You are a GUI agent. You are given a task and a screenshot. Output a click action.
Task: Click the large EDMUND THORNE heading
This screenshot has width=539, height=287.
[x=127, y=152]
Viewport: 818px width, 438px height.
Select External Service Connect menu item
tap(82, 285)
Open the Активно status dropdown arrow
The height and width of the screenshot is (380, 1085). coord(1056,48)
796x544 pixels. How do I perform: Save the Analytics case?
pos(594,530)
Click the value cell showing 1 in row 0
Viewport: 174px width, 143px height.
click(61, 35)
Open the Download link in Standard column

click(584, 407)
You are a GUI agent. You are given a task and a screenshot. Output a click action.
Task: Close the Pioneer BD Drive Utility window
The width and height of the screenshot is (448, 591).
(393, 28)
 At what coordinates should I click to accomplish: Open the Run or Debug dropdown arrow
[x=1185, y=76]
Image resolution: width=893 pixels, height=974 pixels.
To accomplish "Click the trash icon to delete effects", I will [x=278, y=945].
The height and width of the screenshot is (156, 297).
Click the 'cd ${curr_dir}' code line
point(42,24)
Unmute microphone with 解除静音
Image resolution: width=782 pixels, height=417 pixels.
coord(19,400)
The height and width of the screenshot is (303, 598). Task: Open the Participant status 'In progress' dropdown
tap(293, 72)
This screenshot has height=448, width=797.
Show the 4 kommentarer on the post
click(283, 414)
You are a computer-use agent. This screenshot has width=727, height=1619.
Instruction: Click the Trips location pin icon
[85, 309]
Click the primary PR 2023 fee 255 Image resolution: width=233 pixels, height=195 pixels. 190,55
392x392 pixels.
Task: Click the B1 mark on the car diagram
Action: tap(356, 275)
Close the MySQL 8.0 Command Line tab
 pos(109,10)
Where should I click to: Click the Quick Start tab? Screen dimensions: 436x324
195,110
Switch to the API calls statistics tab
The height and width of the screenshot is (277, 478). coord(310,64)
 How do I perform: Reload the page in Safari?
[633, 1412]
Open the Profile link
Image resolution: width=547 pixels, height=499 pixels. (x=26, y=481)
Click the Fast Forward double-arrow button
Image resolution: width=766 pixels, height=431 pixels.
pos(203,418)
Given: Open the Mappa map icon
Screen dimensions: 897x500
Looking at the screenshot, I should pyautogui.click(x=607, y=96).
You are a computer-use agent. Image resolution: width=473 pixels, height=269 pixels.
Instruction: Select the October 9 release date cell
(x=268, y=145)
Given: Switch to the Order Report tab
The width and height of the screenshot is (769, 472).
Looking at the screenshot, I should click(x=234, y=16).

^^^^

■ **What to do**: Please reproduce each entry above exactly as it reads.

■ **Result below**:
You are a GUI agent. You are given a task and a screenshot. Output a click action.
Task: Click the large EDMUND THORNE heading
This screenshot has width=539, height=287.
[x=127, y=152]
Viewport: 818px width, 438px height.
Select External Service Connect menu item
tap(82, 285)
Open the Активно status dropdown arrow
The height and width of the screenshot is (380, 1085). coord(1056,48)
796x544 pixels. How do I perform: Save the Analytics case?
pos(594,530)
Click the value cell showing 1 in row 0
Viewport: 174px width, 143px height.
click(61, 35)
Open the Download link in Standard column

click(584, 407)
You are a GUI agent. You are given a task and a screenshot. Output a click action.
Task: Close the Pioneer BD Drive Utility window
The width and height of the screenshot is (448, 591).
(393, 28)
 At what coordinates should I click to accomplish: Open the Run or Debug dropdown arrow
[x=1185, y=76]
Image resolution: width=893 pixels, height=974 pixels.
To accomplish "Click the trash icon to delete effects", I will [x=278, y=945].
The height and width of the screenshot is (156, 297).
Click the 'cd ${curr_dir}' code line
point(42,24)
Unmute microphone with 解除静音
Image resolution: width=782 pixels, height=417 pixels.
coord(19,400)
The height and width of the screenshot is (303, 598). Task: Open the Participant status 'In progress' dropdown
tap(293, 72)
This screenshot has height=448, width=797.
Show the 4 kommentarer on the post
click(283, 414)
You are a computer-use agent. This screenshot has width=727, height=1619.
Instruction: Click the Trips location pin icon
[85, 309]
Click the primary PR 2023 fee 255 Image resolution: width=233 pixels, height=195 pixels. 190,55
392x392 pixels.
Task: Click the B1 mark on the car diagram
Action: tap(356, 275)
Close the MySQL 8.0 Command Line tab
 pos(109,10)
Where should I click to: Click the Quick Start tab? Screen dimensions: 436x324
195,110
Switch to the API calls statistics tab
The height and width of the screenshot is (277, 478). coord(310,64)
 How do I perform: Reload the page in Safari?
[633, 1412]
Open the Profile link
Image resolution: width=547 pixels, height=499 pixels. (x=26, y=481)
Click the Fast Forward double-arrow button
Image resolution: width=766 pixels, height=431 pixels.
pos(203,418)
Given: Open the Mappa map icon
Screen dimensions: 897x500
Looking at the screenshot, I should pyautogui.click(x=607, y=96).
You are a computer-use agent. Image resolution: width=473 pixels, height=269 pixels.
Instruction: Select the October 9 release date cell
(x=268, y=145)
Given: Switch to the Order Report tab
The width and height of the screenshot is (769, 472).
Looking at the screenshot, I should click(x=234, y=16).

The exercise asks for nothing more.